By Rajan Hoole –
The Rise and Fall of the Tamil Militancy and the International Legal Implications of the Government’s Counter-Insurgency – Part 2
In the last chapter, we touched on the drive initiated by leading officials in the Mahaveli Authority pre-emptively to settle Sinhalese in the Maduru Oya Basin in the Batticaloa District. This area was to be developed under the Mahaveli Project. The story of this takes much of Herman Gunaratne’s book For a Sovereign State (FSS). The author should be complimented for an unusually frank narrative where he has been true to his perceptions. But after five years – roughly the period covered by the book – it was clear that his perceptions were in crisis. This was true of a large number in his class. What is particularly interesting about his book is that without being aware of it he tells us much about how leading Sinhalese politicians thought and operated.

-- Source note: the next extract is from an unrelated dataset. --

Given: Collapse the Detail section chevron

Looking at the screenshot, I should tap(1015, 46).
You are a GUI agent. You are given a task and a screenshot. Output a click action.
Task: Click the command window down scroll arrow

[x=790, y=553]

The scholar-detectives of the Mahaveli Ministry, T.H. Karunatilleke and Hemapriya, found an eager disciple in Herman Gunaratne who on Dissanayake’s invitation took up the job of Additional General Manager, CECB. Karunatilleke was Director of Planning. The scholar-detectives saw no end of Tamil conspiracies during July 1983 and its aftermath. A particular discovery of Karunatilleke’s was that cunning Tamil surveyors in the Survey Department had been altering Sinhalese place names in the North-East to Tamil ones. One example was the supposed alteration of Kokkila to Kokkilai by adding an ‘i’. Had any one of them cared to look up the 1824 Census or books on Ceylon by Prideham or Tennant written in the first half of the 19th century before there were Tamil surveyors, they would have found the same names and even more Tamil names. They were capable of locating a Tamil menace under every bush and every stone, and went on to become the leading lights of Sri Lanka’s administrative bureaucracy.
Gamini Dissanayake was a sophisticated player who had use for such zealots in his power game. The prestigious and lucrative Mahaveli Authority placed him almost at the top of succession stakes. Reviving the ancient glories of the Sinhalese with foreign loans and putting the Tamils in their place was the stuff of the game.
Dissanayake’s use of these zealots may be compared with going on a camping expedition with children. One gets more life and work out of the children by making them believe that the camp is surrounded by ferocious lions, and that they would all pull through the danger if they do their part diligently. It was not like Dissanayake to dampen their zeal by pouring cold water on their delusions. He rather encouraged them.
In early August 1983, an alarmed Gunaratne informed Minister Dissanayake about ongoing large-scale organised Tamil encroachment in the Maduru Oya (River) basin, as reported by Mahaveli staff. It was hardly the time for Tamils to venture out into an insecure area. If there was any truth in the suggestion, it was an easy police matter. When Gunaratne requested that the Army be sent in, Dissanayake replied that the Army was otherwise engaged ‘dealing with problems in the South and fighting terrorists in the North.’ Dissanayake obviously did not believe Gunaratne’s reports. He instead encouraged Gunaratne to settle some Sinhalese there unofficially.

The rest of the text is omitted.